Heat, humidity and major thunderstorms are the three biggest challenges for our homes in the summertime. Let’s take a look at some often-overlooked things we can do to put ourselves in control of the elements, rather than being at their mercy.

Even if you love warm weather, the long months of summer can get to be too much of a good : thing for your home. Being comfortable and saving on air conditioning costs are two great reasons to pay attention to how our houses passively heat up. During home inspections, I often see issues that, if unattended to, could rob your family of  comfort and also increase utility bills. I’ll explore four of the most common here and offer suggestions for resolving them.

First up is radiant heat, heat from the sun that warms up your home. You can take relatively simple steps to reduce this heat; one of the easiest is installing insulating curtains or well-fitted cellular blinds on south-facing windows and using them during the day. If you don’t have modern low-E window glass (glass that has a microscopically thin coating that makes your windows more thermally efficient), insulating curtains or blinds can keep a ton of radiant heat out of your home. And consider closing your storm windows, too. You’ll keep that wind-driven rain from pelting the glass, and the layer of air held between the storm and the window is a great insulator.
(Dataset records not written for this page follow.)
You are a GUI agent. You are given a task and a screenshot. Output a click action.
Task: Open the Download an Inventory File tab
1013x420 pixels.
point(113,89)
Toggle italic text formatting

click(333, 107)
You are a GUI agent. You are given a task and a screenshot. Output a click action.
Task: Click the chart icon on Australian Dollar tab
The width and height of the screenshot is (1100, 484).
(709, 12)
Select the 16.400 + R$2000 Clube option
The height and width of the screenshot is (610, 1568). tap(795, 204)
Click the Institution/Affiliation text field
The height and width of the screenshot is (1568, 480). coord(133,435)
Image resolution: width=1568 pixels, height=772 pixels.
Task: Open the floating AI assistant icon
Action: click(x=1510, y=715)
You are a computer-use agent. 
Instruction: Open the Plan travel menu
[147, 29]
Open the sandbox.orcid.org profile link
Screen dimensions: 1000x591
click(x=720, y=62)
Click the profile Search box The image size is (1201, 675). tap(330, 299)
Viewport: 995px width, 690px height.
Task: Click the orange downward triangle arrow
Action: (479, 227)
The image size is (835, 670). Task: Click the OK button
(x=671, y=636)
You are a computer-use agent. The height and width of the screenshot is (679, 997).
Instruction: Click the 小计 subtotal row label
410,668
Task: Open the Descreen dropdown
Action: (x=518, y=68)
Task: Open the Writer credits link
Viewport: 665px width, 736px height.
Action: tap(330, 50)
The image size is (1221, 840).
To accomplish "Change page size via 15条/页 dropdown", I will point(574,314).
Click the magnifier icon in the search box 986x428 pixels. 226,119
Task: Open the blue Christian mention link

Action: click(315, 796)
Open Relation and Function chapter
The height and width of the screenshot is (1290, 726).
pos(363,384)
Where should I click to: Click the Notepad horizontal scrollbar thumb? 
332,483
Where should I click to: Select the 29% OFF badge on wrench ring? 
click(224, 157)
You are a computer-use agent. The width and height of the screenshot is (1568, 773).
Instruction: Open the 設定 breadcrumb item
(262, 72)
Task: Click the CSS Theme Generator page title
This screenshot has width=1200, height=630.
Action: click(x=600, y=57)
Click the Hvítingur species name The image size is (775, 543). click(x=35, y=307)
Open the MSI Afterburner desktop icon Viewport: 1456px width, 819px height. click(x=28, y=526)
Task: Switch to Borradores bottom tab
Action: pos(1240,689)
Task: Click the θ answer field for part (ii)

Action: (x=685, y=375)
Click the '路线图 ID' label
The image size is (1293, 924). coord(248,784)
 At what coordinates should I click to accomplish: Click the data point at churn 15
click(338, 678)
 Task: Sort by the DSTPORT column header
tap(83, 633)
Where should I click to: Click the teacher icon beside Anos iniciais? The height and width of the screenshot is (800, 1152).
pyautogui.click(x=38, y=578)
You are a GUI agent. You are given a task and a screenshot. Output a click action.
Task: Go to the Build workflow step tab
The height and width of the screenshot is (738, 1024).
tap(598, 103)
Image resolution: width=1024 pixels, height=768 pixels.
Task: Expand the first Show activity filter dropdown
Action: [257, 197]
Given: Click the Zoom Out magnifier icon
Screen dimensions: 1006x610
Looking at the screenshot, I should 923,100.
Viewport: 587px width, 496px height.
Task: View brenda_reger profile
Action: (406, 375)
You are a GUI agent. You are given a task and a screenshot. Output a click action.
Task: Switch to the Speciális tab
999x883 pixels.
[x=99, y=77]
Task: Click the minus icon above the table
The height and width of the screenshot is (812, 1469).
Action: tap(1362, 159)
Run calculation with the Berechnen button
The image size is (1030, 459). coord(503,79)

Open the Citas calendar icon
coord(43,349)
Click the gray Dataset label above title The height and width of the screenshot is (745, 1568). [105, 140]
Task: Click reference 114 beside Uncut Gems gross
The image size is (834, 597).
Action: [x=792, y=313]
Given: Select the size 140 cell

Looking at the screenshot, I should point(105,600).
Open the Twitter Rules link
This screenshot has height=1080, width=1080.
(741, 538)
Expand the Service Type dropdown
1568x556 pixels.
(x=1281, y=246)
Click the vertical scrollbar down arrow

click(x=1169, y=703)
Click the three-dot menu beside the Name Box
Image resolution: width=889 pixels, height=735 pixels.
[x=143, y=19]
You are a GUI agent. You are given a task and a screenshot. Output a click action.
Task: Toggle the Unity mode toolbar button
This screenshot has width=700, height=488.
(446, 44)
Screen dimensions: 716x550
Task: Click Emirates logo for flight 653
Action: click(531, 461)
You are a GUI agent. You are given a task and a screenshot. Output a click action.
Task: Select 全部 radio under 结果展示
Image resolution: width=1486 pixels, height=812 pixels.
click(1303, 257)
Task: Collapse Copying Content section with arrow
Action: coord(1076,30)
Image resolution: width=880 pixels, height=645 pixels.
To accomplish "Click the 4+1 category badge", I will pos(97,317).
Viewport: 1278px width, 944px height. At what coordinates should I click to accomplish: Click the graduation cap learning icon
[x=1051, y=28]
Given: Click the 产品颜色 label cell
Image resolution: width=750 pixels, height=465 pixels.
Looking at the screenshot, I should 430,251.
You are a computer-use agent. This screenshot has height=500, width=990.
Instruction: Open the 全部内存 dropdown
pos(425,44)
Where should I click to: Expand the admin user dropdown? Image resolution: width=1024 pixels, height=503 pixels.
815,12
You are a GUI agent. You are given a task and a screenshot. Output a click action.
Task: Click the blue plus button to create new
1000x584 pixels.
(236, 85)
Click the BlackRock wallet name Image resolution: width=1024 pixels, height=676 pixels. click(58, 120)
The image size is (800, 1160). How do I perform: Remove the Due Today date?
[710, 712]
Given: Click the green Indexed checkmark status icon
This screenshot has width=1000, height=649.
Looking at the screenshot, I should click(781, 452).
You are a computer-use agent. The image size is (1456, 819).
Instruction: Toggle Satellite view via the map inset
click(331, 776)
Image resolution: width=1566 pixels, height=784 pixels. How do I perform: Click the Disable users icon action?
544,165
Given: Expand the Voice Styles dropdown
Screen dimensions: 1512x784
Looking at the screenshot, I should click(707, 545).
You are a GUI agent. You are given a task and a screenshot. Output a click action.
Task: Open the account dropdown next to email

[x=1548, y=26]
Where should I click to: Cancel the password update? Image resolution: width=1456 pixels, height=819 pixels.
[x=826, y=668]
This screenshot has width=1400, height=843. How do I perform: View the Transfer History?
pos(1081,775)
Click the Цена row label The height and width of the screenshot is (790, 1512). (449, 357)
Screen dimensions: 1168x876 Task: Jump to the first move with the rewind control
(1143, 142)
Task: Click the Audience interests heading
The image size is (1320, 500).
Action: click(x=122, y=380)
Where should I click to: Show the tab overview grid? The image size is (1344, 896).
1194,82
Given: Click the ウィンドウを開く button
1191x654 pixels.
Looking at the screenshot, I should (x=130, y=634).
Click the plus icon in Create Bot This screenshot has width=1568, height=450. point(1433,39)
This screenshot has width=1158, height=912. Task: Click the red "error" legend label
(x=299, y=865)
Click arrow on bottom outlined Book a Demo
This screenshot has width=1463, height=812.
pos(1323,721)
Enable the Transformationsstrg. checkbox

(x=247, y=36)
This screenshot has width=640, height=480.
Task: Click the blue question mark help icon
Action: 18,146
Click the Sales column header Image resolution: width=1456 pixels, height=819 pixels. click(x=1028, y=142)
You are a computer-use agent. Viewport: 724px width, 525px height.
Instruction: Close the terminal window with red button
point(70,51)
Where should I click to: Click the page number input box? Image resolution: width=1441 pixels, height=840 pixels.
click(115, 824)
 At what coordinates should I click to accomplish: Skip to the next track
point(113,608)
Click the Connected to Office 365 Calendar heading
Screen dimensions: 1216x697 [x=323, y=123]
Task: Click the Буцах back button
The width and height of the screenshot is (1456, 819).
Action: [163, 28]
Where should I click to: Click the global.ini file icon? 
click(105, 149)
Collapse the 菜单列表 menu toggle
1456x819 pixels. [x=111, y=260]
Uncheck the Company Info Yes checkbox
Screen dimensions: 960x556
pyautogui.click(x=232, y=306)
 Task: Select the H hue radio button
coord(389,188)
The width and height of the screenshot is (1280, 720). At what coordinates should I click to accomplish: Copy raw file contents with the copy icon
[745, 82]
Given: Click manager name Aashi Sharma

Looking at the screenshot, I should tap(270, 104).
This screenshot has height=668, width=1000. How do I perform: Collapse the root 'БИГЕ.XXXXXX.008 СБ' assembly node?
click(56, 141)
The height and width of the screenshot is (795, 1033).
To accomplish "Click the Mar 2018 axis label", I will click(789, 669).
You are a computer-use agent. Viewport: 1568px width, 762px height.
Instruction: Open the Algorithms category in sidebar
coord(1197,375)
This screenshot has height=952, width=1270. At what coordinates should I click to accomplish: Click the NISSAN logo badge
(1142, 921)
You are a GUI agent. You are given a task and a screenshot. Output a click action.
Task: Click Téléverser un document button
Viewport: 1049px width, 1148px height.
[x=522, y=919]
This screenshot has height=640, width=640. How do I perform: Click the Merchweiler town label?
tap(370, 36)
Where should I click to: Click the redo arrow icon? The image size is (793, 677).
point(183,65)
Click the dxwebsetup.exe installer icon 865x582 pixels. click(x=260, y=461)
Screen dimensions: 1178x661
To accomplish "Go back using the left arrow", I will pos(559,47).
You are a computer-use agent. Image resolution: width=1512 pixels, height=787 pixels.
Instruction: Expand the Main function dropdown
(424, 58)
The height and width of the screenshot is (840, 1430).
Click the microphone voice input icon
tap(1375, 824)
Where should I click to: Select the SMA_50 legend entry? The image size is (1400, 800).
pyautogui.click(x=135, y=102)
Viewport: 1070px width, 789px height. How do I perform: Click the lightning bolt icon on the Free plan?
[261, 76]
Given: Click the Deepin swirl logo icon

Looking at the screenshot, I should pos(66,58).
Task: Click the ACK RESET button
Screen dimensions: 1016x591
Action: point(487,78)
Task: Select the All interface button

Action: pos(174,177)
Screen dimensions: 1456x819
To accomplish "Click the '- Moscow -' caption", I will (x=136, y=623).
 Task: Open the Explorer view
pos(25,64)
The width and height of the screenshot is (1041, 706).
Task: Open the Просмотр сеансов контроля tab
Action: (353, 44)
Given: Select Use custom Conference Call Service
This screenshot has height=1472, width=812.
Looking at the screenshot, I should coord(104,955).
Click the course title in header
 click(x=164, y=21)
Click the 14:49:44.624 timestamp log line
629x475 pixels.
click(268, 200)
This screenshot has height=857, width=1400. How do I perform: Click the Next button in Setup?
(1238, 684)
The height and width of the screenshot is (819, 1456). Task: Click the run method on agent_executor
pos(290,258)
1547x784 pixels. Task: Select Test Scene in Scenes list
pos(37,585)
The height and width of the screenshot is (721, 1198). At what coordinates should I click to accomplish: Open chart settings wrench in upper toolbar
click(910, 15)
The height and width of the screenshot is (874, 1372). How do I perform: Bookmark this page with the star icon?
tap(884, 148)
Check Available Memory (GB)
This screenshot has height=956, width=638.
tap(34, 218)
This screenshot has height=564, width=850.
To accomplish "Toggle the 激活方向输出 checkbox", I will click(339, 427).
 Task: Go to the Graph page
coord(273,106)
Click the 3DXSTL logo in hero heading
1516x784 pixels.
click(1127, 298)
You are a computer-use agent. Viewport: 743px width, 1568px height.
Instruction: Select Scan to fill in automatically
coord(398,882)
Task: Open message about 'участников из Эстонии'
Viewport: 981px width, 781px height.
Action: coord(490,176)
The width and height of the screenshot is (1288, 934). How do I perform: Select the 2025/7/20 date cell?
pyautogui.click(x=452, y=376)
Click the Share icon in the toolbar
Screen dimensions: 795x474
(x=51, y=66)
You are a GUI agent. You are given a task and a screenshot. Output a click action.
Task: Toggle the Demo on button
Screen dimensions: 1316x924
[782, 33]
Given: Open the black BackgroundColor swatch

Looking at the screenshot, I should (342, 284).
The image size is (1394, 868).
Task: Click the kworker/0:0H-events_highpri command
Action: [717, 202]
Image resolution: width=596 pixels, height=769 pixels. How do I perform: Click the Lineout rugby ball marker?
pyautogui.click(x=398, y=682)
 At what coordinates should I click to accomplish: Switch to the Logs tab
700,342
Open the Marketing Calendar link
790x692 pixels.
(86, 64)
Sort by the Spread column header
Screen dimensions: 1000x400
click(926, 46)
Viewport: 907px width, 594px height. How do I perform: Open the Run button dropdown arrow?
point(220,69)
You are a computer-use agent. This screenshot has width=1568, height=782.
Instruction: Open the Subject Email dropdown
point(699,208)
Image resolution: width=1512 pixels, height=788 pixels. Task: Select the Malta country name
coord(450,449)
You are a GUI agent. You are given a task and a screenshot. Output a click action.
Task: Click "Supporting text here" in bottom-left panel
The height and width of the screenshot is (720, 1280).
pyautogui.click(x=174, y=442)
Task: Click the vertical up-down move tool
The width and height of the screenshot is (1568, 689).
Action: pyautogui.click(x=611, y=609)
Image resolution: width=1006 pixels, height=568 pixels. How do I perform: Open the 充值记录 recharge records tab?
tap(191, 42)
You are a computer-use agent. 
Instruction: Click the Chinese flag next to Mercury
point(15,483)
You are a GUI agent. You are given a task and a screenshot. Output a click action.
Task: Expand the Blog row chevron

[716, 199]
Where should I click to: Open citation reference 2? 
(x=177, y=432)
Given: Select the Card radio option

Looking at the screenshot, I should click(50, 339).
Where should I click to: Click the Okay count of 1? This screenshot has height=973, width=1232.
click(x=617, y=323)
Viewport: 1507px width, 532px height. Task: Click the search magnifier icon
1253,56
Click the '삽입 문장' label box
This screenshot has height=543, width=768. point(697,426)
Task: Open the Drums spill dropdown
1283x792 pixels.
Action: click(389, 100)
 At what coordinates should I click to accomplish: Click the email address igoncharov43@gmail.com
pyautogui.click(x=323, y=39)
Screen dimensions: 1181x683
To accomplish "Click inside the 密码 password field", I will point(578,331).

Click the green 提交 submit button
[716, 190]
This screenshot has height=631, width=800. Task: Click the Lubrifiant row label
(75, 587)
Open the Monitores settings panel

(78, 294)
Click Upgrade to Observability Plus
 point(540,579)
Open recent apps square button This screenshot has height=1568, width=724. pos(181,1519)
Second on my list is a common issue that’s easy to address — and inexpensive, too. Remember those cold drafts coming around your doors last winter? Caulking gaps and  weatherstripping doors for summer is a good move because those gaps that let in the chill are now letting in warm, muggy air. And you’ll thank yourself come next winter, when you see those utility bills go down because you’re not losing so much heat.

Third is about your attic, that space that’s easy to overlook. Do you feel heat radiating down from there at night? Poor air circulation up there allows the space to get superheated, which makes your  air conditioner work much harder — and all that heat also shortens the lifespan of your roof. Adding an attic fan to an older, gabled roof can make a big difference. If you’re planning to reroof, consider adding soffits and ridge vents as part of the design. And if you already have soffits, be sure they’re clear of insulation. Amazingly, many installers insulate right over soffits, which leaves the attic starved for fresh air. And adding insulation, up to the modern standard of 16 inches deep, is helpful year round — providing you steer clear of any soffits you may have.

And fourth on my list: dealing with dampness. Humidity is even sneakier than heat in warm weather, creeping into your home 24/7. I see many homes with air conditioning running, and the owners have windows or doors open for the breeze. Even if you don’t mind the high utility costs of trying to have both cooled and fresh air at the same time, keeping your windows cracked invites the humidity in, and it will stay. 

If you insist on feeling a breeze, consider using ceiling fans and shades to keep the cool feeling instead of overworking the a/c. And think about all that humidity you generate when you shower. People often leave windows cracked open or vent fans left running long after they’re done; both of these allow cooled air to escape the house (along with only some of the humidity from that shower). If you do crack a window or run that fan after you shower, be sure to always close up again. You could also consider adding timer switches to your bath vent fans so you can dial them in to stop after they vent the steamy air.

In addition to taking action against passive heat, consider the impact of  big summer rains on your home. Even if you cleaned your gutters last fall, remember the big oak pollen clumps and bird nests that can be up there now. Take a walk outside during a heavy rain and look closely at all your gutters to see if any overflow or leak.  Keep that water away from your foundation using downspout leaders that deliver the water at least eight feet away.

And check for water puddling where those downspout leaders discharge. You may have low spots where adding clay soil will improve the grading enough to direct water away more fully.  Remember, mosquitoes love it when you forget to summerize.